Food talk aside, Thanksgiving has always been a time of reflection and gratitude for me, a time to recap the year's events and to remind myself of the bountiful blessings I have been showered with. I am guilty of allowing the business of career and daily living to put me into auto-pilot and I sometimes forget to take the time out of life to think about all the beautiful things in life and to be thankful for them because if I did it more often, I think I would realize how fortunate I really am. I sometimes catch myself in the midst of grumbling during early morning rush hour just really notice how beautiful Nashville is, especially where we live as there is lush greenery in abundance everywhere and with the brilliant crimson/gold/bronze everything is during the autumn, it seems to be picture perfect.

I am very thankful for the love of my fiancé which in itself is so complete and all encompassingand is based on honesty, equality, intellectualism, romance and playfulness.

I am very thankful that I am able to love and that the love is returned to me.

I am very thankful that I am healthy and that the people I love are healthy.

I am very thankful that I have dreams to follow and goals to strive for.

I am very thankful for the beauty of nature - magnificent hills, the colorful leaves, the smell of jasmine in our front yard, the setting sun, the beautiful harvest moon

Everywhere I look I see the wonders of nature and I feel so proud to be a small part of it

I am very thankful for all the good people in the world

I am very thankful that I have good friends

I am very thankful to be alive in a time when we can make the world a better place to live in

Ah… life, it truly many splendid things!

I hope that each and every one of you had a happy and safe Thanksgiving!

Friday, November 23, 2007

Here at last...

Warmest greetings and welcome to my brand new online haven.

I have been giving this a considerable amount of thought for a while and decided to go ahead and do this so that I can share our lives with all our family and friends who are spread out all over the country and overseas. In addition to this, I think this is an excellent means of capturing my thoughts and life experiences.
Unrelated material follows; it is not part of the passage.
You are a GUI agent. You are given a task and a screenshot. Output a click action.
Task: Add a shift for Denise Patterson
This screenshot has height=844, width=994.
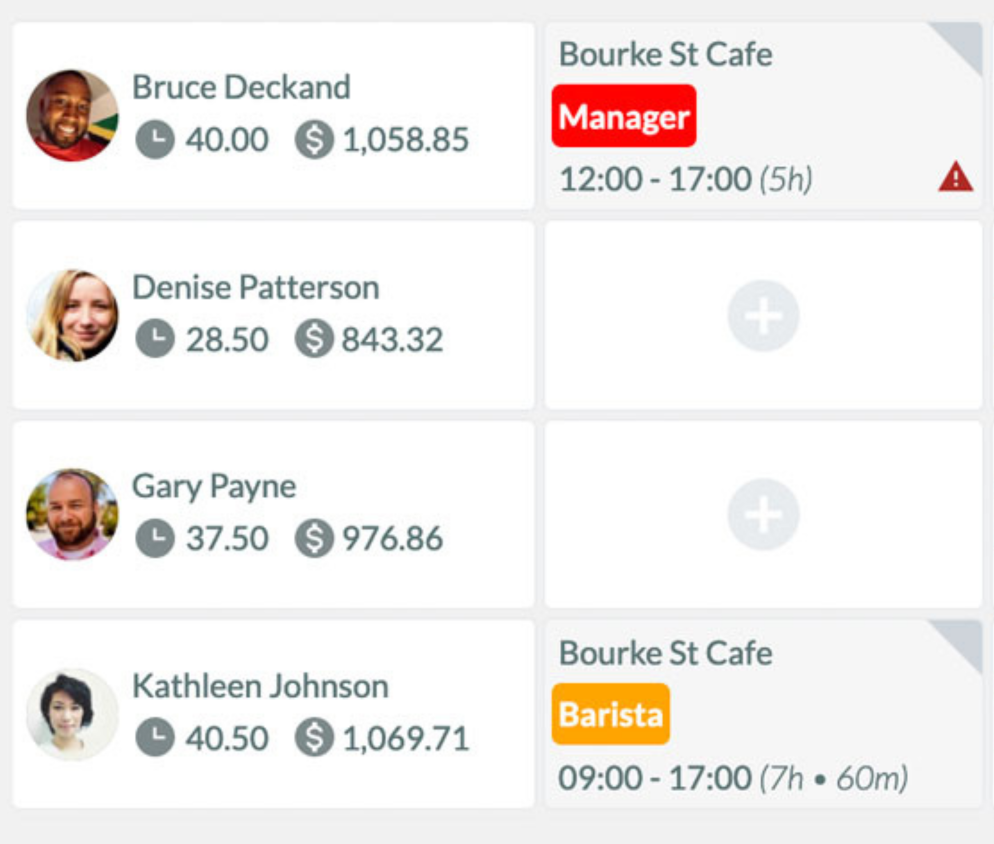tap(763, 315)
Hopefully, if we're to be richly blessed, our future children will be able to look into our lives before them :)

The webpage address of choice stems from the story of my life to date and in order to capture the emotion behind it, I am going to share something I wrote during the Thanksgiving season two years ago.

"As I sit here in my little home, I look out the window and wonder what happened to the beautiful maple tree which once proudly stood there with its leaves ablazed in its magnificent crimson glory… now, it is almost bare and solitary looking, I sure wouldn’t want to be that tree, all stripped of its crowning glory and left bare to the harsh elements of the fast approaching winter season… I feel sad for it, but I know the stillness of winter holds a promise of such unimaginable abundance come spring time…

I guess that is how I see my life to be... I have to remind myself that I cannot judge the rest of my life based on only one season. Many people have asked me how do I even function after having to face such heartbreaking challenges and all that comes to mind is what someone very dear to me once said... that if I give up during the harsh winter season, that I shall miss the promise of my spring, the beauty of my summer and the fulfillment of my fall. I want to believe that the essence of who I am, the pleasure, joy and love that come from this life can only be measured at the end, when all the seasons are up."

So here I am, with a head full of dreams, heart full of hope, soul full of faith... all excited to continue the journey of life and see what the future unfolds... to quote Shakespeare, "To unpathed waters, undreamed shores".

And so it is.

So again, welcome friends, please kick off your shoes, get comfy and let the sharing begin.